Saved data entries

-----

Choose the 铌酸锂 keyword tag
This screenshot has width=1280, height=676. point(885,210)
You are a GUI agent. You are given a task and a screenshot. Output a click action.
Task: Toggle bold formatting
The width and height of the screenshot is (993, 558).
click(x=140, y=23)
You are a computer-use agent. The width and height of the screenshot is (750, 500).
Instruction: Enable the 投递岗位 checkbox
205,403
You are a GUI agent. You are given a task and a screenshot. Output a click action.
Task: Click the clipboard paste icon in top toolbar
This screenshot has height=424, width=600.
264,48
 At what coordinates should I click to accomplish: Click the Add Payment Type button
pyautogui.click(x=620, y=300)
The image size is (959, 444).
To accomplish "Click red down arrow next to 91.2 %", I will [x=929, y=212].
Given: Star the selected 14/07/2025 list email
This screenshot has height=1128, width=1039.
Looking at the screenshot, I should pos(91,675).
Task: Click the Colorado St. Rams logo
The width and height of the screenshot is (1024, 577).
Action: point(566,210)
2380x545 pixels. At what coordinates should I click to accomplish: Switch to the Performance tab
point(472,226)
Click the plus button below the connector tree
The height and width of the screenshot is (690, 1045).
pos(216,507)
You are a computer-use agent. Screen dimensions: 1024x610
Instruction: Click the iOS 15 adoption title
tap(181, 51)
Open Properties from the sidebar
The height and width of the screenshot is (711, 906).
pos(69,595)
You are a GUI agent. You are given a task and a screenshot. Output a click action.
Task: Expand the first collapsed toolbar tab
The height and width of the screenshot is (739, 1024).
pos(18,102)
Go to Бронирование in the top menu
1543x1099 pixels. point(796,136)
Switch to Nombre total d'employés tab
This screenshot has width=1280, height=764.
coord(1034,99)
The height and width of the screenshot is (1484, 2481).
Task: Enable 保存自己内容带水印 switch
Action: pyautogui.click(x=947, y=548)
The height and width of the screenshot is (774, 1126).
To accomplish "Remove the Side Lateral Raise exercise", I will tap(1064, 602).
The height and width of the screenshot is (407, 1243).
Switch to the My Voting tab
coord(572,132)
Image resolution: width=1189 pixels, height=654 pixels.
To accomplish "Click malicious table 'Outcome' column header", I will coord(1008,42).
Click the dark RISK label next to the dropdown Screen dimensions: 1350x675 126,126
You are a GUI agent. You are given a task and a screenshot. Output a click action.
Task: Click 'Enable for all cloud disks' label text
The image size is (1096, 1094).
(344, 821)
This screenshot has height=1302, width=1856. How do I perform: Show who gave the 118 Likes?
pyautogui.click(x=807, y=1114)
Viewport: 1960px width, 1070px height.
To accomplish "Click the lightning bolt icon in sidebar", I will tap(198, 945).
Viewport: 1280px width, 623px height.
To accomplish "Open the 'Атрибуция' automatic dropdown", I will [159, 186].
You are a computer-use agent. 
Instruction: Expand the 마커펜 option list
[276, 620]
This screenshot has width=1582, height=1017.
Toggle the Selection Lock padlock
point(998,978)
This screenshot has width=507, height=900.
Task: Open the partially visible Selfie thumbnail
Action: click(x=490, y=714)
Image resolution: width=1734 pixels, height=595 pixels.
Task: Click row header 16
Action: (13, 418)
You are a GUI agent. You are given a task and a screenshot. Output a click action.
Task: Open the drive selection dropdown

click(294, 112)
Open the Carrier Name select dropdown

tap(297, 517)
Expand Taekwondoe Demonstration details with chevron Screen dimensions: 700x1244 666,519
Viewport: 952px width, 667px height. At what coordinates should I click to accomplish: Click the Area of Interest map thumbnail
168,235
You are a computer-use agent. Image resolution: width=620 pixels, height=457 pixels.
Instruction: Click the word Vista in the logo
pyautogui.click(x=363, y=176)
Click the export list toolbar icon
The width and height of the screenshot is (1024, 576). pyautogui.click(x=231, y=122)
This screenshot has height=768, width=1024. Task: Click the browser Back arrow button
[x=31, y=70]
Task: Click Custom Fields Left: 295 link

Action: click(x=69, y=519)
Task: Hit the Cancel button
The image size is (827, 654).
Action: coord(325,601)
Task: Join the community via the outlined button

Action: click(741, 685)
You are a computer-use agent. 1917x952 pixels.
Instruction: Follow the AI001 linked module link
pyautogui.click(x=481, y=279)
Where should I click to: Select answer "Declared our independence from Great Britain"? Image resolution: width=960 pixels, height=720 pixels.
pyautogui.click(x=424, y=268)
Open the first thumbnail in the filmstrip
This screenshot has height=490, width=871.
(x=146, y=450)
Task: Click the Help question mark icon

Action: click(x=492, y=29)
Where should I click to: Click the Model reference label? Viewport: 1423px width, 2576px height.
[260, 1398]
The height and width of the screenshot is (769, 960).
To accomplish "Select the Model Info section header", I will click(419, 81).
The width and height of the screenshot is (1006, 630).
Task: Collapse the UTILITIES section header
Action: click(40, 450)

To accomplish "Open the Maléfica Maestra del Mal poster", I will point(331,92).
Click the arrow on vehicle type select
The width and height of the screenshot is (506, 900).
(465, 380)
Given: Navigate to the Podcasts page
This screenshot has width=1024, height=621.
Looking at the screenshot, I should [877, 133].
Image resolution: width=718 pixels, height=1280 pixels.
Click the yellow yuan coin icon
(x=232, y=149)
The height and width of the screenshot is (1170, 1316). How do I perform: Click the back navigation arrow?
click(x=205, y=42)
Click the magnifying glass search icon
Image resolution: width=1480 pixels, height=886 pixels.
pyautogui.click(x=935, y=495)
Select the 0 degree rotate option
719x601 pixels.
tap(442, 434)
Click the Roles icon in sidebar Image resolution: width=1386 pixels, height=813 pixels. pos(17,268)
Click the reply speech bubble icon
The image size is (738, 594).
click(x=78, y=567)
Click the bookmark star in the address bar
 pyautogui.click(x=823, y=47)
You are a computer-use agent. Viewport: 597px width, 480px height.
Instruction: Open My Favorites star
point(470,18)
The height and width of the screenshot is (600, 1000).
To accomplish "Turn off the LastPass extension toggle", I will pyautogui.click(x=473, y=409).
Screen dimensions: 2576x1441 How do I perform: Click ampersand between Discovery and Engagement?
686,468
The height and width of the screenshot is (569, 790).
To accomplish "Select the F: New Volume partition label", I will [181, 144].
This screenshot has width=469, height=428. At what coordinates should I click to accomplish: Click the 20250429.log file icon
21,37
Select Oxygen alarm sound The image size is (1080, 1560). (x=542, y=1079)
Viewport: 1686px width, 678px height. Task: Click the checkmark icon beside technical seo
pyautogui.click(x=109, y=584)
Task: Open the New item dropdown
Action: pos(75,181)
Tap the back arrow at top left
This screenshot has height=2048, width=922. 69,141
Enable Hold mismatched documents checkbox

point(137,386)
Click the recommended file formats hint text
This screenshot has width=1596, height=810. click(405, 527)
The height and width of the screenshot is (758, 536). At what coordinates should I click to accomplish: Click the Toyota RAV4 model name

-----

# WHAT TO DO:
List every line above containing the word "next".

# WRITTEN SOLUTION:
To accomplish "Click red down arrow next to 91.2 %", I will [x=929, y=212].
Click the dark RISK label next to the dropdown Screen dimensions: 1350x675 126,126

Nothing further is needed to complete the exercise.